By Simona Sikimic
Wednesday, December 22, 2010
BEIRUT: Recent labor reform laws that eased restrictions on Palestinians’ right to work are full of contradictions and will be difficult to implement in the future, a legal report released Tuesday has said.
Compiled by the Human Development Center, with support from the Canadian international development agency, the findings show that parliamentary legislation adopted in August is insufficient to alleviate the humanitarian concerns of Palestinian refugees living in Lebanon.
“What the law says is not clear and there are conflicts within the legislation,” said Suheil Natour, one of the senior authors of “Palestinians and Amendments to the Law of Labor and Social Security.”
“Before being implemented it could be sent back for explanation and then it will have to go through so many ministries,” he said.
“We all agree that what happened is a step in the right direction but is a limited step and it is not in itself enough to solve the issue of Palestinians and their rights.”
Palestinians have faced double discrimination, one as “foreigners” and the other as “exceptional foreigners” who do not have the same rights as other foreigners who wish to work. The country has made progress to get rid of the second category, Natour said, but must still work on the first.
Because Palestinian refugees are classified as stateless, they do not qualify under the reciprocity principle which permits employment for foreigners whose home countries extend the same privileges to Lebanese citizens. The recent legislative changes made several sectors open to Palestinians, but they remain excluded from dozens of skilled jobs, including banking and medicine.
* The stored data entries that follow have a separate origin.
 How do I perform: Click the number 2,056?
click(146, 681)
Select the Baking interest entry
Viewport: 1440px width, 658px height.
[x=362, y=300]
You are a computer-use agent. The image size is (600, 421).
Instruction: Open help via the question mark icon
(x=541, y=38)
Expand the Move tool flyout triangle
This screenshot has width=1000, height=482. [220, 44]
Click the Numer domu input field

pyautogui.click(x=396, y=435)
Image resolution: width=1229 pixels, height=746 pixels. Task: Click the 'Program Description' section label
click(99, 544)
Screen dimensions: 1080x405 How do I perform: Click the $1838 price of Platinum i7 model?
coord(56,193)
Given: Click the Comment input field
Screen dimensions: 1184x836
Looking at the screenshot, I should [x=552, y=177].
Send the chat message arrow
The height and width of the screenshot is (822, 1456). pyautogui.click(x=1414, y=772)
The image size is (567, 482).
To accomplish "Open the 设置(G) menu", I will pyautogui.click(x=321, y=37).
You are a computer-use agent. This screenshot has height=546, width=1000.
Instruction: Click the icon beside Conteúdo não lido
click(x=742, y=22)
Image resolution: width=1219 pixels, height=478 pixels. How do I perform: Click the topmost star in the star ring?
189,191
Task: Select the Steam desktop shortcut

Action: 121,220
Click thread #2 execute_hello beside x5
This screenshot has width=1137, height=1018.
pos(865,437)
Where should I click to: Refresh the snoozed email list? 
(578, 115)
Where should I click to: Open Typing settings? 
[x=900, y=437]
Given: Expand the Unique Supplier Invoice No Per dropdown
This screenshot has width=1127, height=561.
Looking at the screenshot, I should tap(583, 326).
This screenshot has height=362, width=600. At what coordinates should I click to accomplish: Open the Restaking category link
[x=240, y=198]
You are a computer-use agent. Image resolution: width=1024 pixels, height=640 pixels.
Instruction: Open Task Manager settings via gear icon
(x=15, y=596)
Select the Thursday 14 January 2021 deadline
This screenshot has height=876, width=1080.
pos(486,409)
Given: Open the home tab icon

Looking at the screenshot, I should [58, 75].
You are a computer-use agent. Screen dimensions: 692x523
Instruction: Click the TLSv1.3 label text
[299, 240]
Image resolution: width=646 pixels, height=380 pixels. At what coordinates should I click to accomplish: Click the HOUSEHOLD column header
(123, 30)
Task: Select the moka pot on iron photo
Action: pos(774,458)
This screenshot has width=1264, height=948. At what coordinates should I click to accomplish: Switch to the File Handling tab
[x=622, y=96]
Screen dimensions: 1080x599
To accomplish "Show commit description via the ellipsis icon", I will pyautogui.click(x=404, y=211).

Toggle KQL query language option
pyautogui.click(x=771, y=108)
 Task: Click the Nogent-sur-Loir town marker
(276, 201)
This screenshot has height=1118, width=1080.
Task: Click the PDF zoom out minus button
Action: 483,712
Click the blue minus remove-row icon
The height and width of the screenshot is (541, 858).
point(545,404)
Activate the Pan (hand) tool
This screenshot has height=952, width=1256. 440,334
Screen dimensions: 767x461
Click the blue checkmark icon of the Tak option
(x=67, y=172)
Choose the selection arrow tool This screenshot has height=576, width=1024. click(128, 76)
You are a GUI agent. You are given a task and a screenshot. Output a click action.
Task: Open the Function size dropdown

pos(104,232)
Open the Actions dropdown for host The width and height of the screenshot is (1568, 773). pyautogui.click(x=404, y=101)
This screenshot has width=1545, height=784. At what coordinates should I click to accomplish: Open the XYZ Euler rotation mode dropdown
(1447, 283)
Opponents of the right to work argue granting full privileges to Palestinians would significantly reduce the amount of jobs available for Lebanese nationals.
Joint findings from the EU and the American University Beirut released last week, however, showed the number of Palestinians in Lebanon is significantly lower than previously believed
In contrast to the 430,000 plus UN registered refugees, the report estimates numbers to be closer to 260,000 to 280,000 after taking emigration into consideration. Of these only 6 percent have attended university and only 120,000 are classified as being part of a potential “working population.”
“There are only some 100 Palestinian lawyers out of 3,000 Lebanese,” said Palestinian Ambassador Abdullah Abdullah. “Relatively I don’t think that their addition can have an impact or influence or that it would create any obstacles.”
The opening up of the labor market to professions and syndicates needs to be pursued more vigorously and the requirement to obtain work permits, which are expensive for employers and discriminate against foreigners, should be scrapped for Palestinians, Abdullah said.
“We have been subjected to a history of cultural terrorism for us and it has only one [heading]: ‘nationalization’” Information Minister Tarek Mitri, said at the launch of the report.
“When we talk about the right to work we often refer to [Palestinians being] a burden but this is not positive. We must switch burden with the notion of participation,” said Mitri. “The Labor Ministry has to prove that the jobs open for Palestinian people are not at the expense of the Lebanese workers.”